The innovation is that it doesn't predict image patches (like older autoregressive image models) but somehow does some sort of "next scale" or "next resolution" prediction.

In the past, autoregressive image models did not perform as well as diffusion models, which meant that most image models used diffusion. Now it seems autoregressive techniques have a strict advantage over diffusion models. Another advantage is that they can be integrated with autoregressive LLMs (multimodality), which is not possible with diffusion image models. In fact, the recent GPT-4o image generation is autoregressive according to OpenAI. I wonder whether diffusion models still have a future now.

2 comments

From what I can tell, it doesn't look like the recent GPT-4o image generation includes the research of the NeurIPS paper you cited. If it did, we wouldn't see a line-by-line generation of the image, which we do currently in GPT-4o, but rather a decoding similar to progressive JPEG.

I'm not 100% convinced that diffusion models are dead. That paper fixes autoregression for 2D spaces by basically turning the generation problem from pixel-by-pixel to iterative upsampling, but if 2D was the problem (and 1D was not), why don't we have more autoregressive models in 1D spaces like audio?

> From what I can tell, it doesn't look like the recent GPT-4o image generation includes the research of the NeurIPS paper you cited. If it did, we wouldn't see a line-by-line generation of the image, which we do currently in GPT-4o, but rather a decoding similar to progressive JPEG.

Going off my bad memory, but I think I remember a comment saying the line-by-line generation was just a visual effect.

>From what I can tell, it doesn't look like the recent GPT-4o image generation includes the research of the NeurIPS paper you cited. If it did, we wouldn't see a line-by-line generation of the image, which we do currently in GPT-4o, but rather a decoding similar to progressive JPEG.
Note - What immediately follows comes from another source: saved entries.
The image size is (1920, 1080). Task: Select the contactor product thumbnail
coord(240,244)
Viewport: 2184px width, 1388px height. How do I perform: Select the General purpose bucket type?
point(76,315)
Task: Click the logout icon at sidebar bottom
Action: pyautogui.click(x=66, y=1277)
You could, because it's still autoregressive. It still generates patches left to right, top to bottom. It's just that we're not starting with patches at the target resolution.

> From what I can tell, it doesn't look like the recent GPT-4o image generation includes the research of the NeurIPS paper you cited.

Which means autoregressive image models are even ahead of diffusion on multiple fronts, i.e. both in whatever GPT-4o is doing and in the method described in the VAR paper.

>The innovation is that it doesn't predict image patches (like older autoregressive image models) but somehow does some sort of "next scale" or "next resolution" prediction.

It still predicts image patches, left to right and top to bottom. The main difference is that you start with patches at a low resolution.